When a connection is actively refused, that’s usually an indication of a firewall blocking… If the connection failed simply because a service wasn’t running, you wouldn’t bet a “connection refused” error, you’d likely see something along the line of “no answer” or “connection timed out”

Test to make sure port 135 in the proper zone is open.

TSU

My firewall is currently wide open on my domain controllers. They were working prior to Mar. 1, and I haven’t touched anything in their configuration in a while.

Looking at my update logs, on Mar. 1, ‘zypper dup’ brought in a new set of both krb5 and samba (incl. samba-ad-dc) packages. Exact same configuration as I had before the update, but now it doesn’t work.
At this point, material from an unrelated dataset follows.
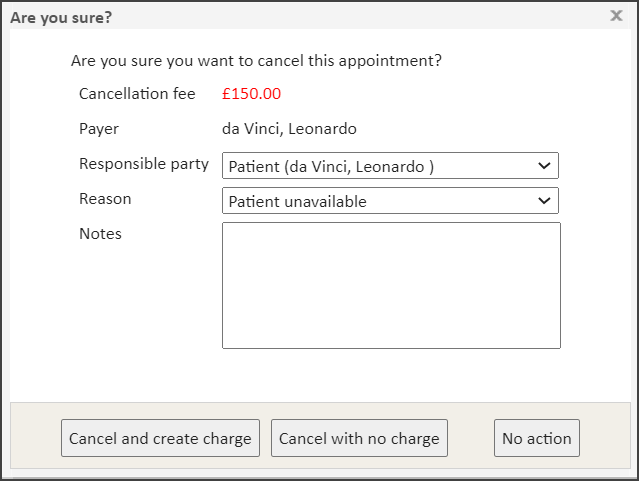639x481 pixels.
Task: Select 'Patient unavailable' text in Reason box
Action: pyautogui.click(x=297, y=202)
As far as ‘Connection Refused’, that is what Unix/Linux gives you when nothing is listening on the destination port. Firewalls normally silently drop packets, causing connections to timeout. The ‘Connection Refused’ on port 135 here is most likely because Samba is not getting to the point of bringing up the endpoint mapper before failing. I worked on DCE a LOOOOONG time ago (1994/1995) and IIRC, there are a LOT of circular dependencies. If Kerberos is not available, nothing else usually comes up, including things like the endpoint mapper.

The stack trace indicates it’s failing in a talloc call, which from what I can tell is some sort of memory allocator. That sort of has the smell of a bug to it.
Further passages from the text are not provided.